** begin **

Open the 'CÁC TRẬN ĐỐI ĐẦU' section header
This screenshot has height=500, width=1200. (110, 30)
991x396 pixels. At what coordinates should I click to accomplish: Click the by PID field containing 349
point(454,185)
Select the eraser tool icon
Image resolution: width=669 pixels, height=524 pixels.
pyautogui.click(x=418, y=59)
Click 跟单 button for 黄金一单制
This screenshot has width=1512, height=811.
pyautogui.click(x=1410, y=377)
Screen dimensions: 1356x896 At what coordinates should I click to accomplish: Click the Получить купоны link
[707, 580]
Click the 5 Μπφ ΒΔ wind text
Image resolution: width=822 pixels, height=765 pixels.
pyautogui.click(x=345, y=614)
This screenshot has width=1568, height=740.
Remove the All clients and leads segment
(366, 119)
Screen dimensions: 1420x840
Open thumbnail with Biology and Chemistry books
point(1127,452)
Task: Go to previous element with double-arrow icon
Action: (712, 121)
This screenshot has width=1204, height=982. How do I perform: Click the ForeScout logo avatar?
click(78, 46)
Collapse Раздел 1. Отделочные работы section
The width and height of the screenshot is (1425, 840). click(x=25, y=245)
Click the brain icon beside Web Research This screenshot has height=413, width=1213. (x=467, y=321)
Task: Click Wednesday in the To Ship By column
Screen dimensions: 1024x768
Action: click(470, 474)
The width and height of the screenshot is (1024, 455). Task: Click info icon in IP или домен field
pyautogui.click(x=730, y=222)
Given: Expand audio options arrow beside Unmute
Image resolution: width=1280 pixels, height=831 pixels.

** end **

The request: Can you recast the data from the line with "Click the 5 Μπφ ΒΔ wind text" to the line with "pyautogui.click(x=730, y=222)" as a numbered list, leaving out any blank lines?

Response to this task:
1. Click the 5 Μπφ ΒΔ wind text
2. Image resolution: width=822 pixels, height=765 pixels.
3. pyautogui.click(x=345, y=614)
4. This screenshot has width=1568, height=740.
5. Remove the All clients and leads segment
6. (366, 119)
7. Screen dimensions: 1420x840
8. Open thumbnail with Biology and Chemistry books
9. point(1127,452)
10. Task: Go to previous element with double-arrow icon
11. Action: (712, 121)
12. This screenshot has width=1204, height=982. How do I perform: Click the ForeScout logo avatar?
13. click(78, 46)
14. Collapse Раздел 1. Отделочные работы section
15. The width and height of the screenshot is (1425, 840). click(x=25, y=245)
16. Click the brain icon beside Web Research This screenshot has height=413, width=1213. (x=467, y=321)
17. Task: Click Wednesday in the To Ship By column
18. Screen dimensions: 1024x768
19. Action: click(470, 474)
20. The width and height of the screenshot is (1024, 455). Task: Click info icon in IP или домен field
21. pyautogui.click(x=730, y=222)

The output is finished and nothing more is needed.